In todays post we discover how lessons learnt during World War two can be applied to cervical cancer audit.
The Curious Case of the Missing Bullet Holes
During the Second World War the Americans set up a group of applied mathematicians to see whether they could solve problems related to the logistics of war. One such problem was where to place protective armour on aeroplanes. They couldn’t just reinforce them everywhere – they’d be too heavy to fly. They asked the statistician Abraham Wald, a refugee from Nazi Europe, for advice. He told them to plot on an outline of an aircraft the position of all the bullet holes on fighter planes and bombers. The resulting “graph” was a revelation. The wings and most of the fuselage appeared riddled with bullets. The front of the plane was relatively free of damage. The answer seemed clear – add armour to the wings and fuselage. But Abraham Wald told the generals that that was precisely the wrong thing to do. There was no reason to believe that the Germans could aim precisely at one part of the plane. The bullets would strike at random across the whole flying machine. And the generals knew that the front of the plane was not more resistant to bullets. No, the issue was that nobody really cared about the holes in the planes that made it back to base. The real problem was the planes that blew up or crashed. The generals had no idea where they were damaged. But Abraham Wald did. He argued that they must have been damaged precisely in the places where we never observe damage: in the cockpit killing the pilot; in the engine causing the plane to crash; in the fuel tank causing an explosion. When you hear it, Wald’s analysis is obviously right.
So, what has all this got to do with cervical cancer?
The lesson of the aeroplane story is called survivor bias. It is defined as the error of concentrating on things that made it past some selection process and overlooking those that did not. When studying cancer screening, the survivor is not the patient but the cancer! Cancer screening (the cancer’s enemy) is trying to identify and destroy pre-cancer. Cancers are only diagnosed when screening fails to prevent them from progressing. In a cervical cancer audit it is important to remember that we are only studying those cancers that were not prevented by screening.

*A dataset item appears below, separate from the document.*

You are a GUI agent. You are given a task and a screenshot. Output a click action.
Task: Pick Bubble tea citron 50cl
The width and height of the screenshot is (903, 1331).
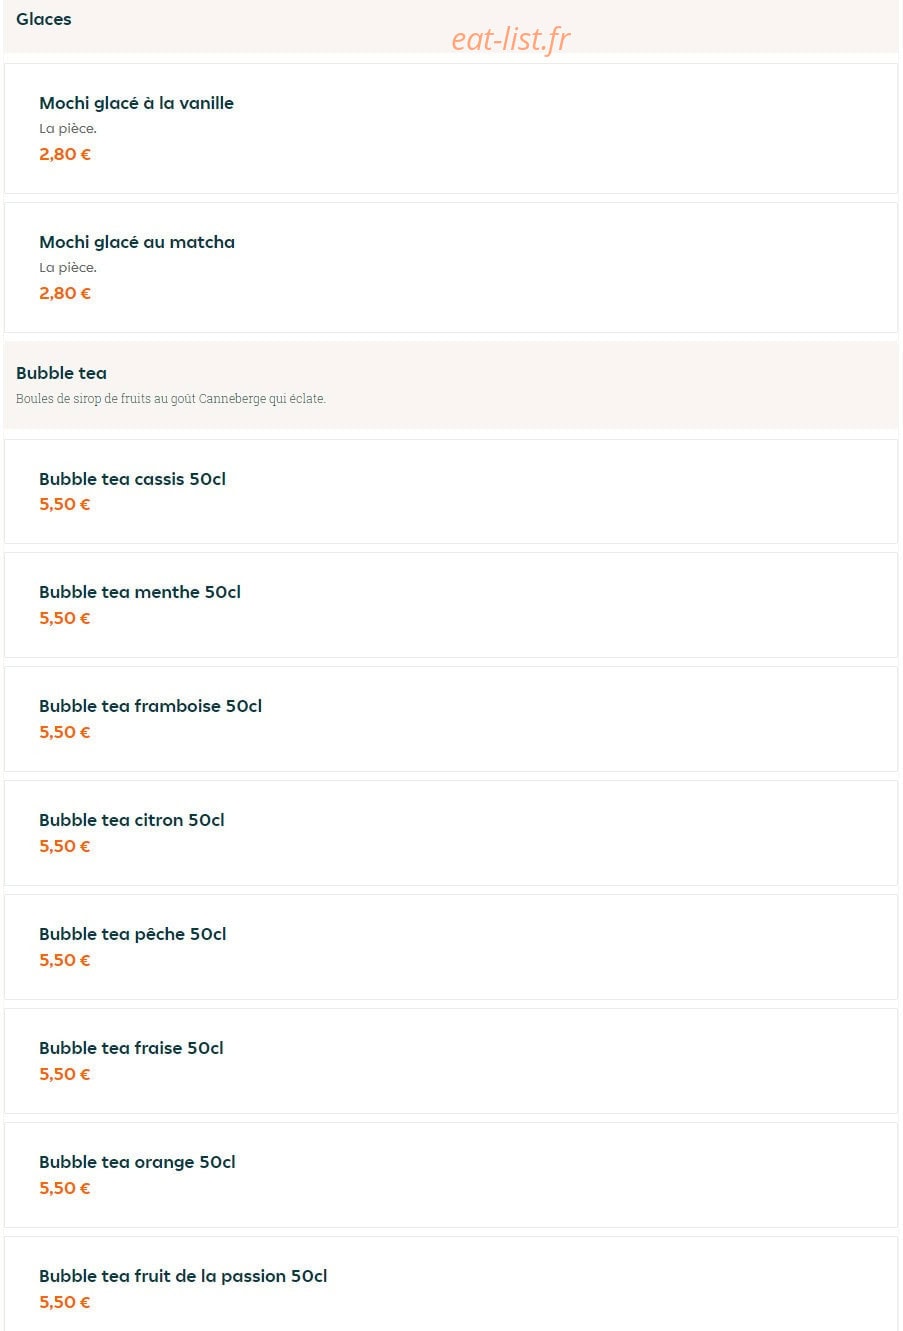point(451,833)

Consider what happens to a woman with a positive result (severe dyskaryosis, say) on cervical cytology. She might already have cancer; in which case it is probably diagnosed very shortly after screening. She might have pre-cancer in which case she is hopefully treated, but there is a small chance that she will not go to colposcopy or that she will develop cancer despite going for colposcopy. Or her cytology result might have been a false-positive and after further investigation (colposcopy) she is not treated and will not develop cervical cancer in the short term.
Cervical cancer audits
Now consider what happens to women with a false negative cytology that on review is considered positive. We can assume that they are very rare, but if we only review slides in women who have cancer, we will have enriched the sample for such false negatives. If we exclude the screen-detected cancers, then the only positives (on review) will either be slides that were originally false-negatives or women who have developed cancer despite being referred to colposcopy. In audits of “normal” slides from women who subsequently developed cervical cancer it is hardly surprising that a high proportion will be found on review to have had missed abnormalities.
HPV Negative Cancers
As readers of this blog will know, I am a great fan of HPV primary screening. I am confident that its introduction later this year will lead to a noticeable reduction in cervical cancer – from 2022 we should see about 500 fewer cancers a year in women aged 25-69 in the UK. However, like all tests it is not perfect and there will be some women who develop cervical cancer despite having a negative HPV test. In one study from America in a population of women being screened by both HPV testing and cytology, there were 81 cases of cervical cancer diagnosed over a seven year period. 31% of those cancers were in women who tested negative on their first HPV test. Some people have argued that these results should be a warning against switching to HPV testing. But I think it is simply a case of survivor bias.
Let’s consider what would happen if we screened myriads of women by both HPV testing and by cytology. Suppose that among those women 1000 would develop cervical cancer over the next 6 years without some sort of intervention (i.e. treatment). The results might be as shown in the table below.
|
HPV positive |
HPV negative |
Overall |
|
|
Cytology positive |
743 |
23 |
766 |
|
Cytology negative |
187 | 47 |
234 |
| Overall | 930 | 70 |
1000 |
Overall HPV testing would miss just 70 (7%) of those precancers compared. But suppose we have a screening programme that is based in cytology, so the only cancers that we observe are in women with normal cytology. Then we will only observe 234 cancer, but among those 234 cancers 47 (20%) will have been in women with a negative HPV test. In truth HPV testing would detect 93% of pre-cancers, but the effect of survivor bias when looking only at the cancers that develop on women who have been screened by cytology is to make it look as if HPV would only detect 80%.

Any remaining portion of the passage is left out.